Now, in a period where memes have become part of regular conversation, Nesamani was not a mere online prank, he was talking serious politics: criticising the ambiguous health updates during then Chief Minister Jayalalithaa’s hospitalisation, critiquing politicians, government policies, and even mocking media coverage. In addition, the fact that Hindi speaking North India did not understand what was going on was in itself a delight to the Tamil alter ego.

While Tamil memes are being used as effective tools of political satire over the last few years, Nesamani could easily qualify as the height of this popular culture and political expression. From celebrities to politicians, everyone was quick to appropriate Nesamani; from the Chennai police to Ahmedabad police, he was part of ‘wear helmet’ campaigns while corporate giants like Amazon Prime Video, Sony Music, Air Asia, and Nippon paints made Nesamani their brand ambassadors.
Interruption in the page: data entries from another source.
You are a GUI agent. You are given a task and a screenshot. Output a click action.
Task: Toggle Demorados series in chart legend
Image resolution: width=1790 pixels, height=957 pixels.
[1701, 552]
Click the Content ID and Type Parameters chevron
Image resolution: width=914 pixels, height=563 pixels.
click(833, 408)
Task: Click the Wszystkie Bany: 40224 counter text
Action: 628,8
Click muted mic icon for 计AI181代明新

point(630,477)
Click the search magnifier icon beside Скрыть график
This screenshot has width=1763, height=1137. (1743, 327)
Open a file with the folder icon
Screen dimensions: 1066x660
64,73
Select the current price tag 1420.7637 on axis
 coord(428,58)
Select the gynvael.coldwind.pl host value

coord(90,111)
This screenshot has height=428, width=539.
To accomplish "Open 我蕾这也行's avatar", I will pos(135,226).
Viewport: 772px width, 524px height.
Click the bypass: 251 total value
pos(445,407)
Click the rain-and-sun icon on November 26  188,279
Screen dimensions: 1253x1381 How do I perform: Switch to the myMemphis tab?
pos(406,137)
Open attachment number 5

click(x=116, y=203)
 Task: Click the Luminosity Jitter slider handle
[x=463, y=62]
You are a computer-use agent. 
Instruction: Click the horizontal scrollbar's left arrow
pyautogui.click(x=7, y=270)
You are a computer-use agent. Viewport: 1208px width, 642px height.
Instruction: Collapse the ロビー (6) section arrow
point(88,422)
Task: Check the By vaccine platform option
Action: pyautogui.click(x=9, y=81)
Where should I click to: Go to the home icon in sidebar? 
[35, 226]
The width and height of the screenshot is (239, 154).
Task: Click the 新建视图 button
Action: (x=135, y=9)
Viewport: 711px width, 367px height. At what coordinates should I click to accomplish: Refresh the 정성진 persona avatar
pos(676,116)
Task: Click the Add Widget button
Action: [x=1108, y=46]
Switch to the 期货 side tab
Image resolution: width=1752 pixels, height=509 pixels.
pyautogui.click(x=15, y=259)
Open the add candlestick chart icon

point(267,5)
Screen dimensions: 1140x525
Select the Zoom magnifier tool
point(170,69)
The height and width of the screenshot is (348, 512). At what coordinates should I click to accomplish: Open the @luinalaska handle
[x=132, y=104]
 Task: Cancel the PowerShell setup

Overnight, Nesamani was accruing soft power by forcing both the production and consumption of popular culture centered on him. Nesamani and the persistence to dismantle the overpowering linguistic hegemony merely reflect the cultural and political dimensions that bolster the assertion of sub-nationalistic identities.

Dharani Thangavelu is a journalist who writes on politics, caste-based issues, and the environment. Views expressed are the author’s own.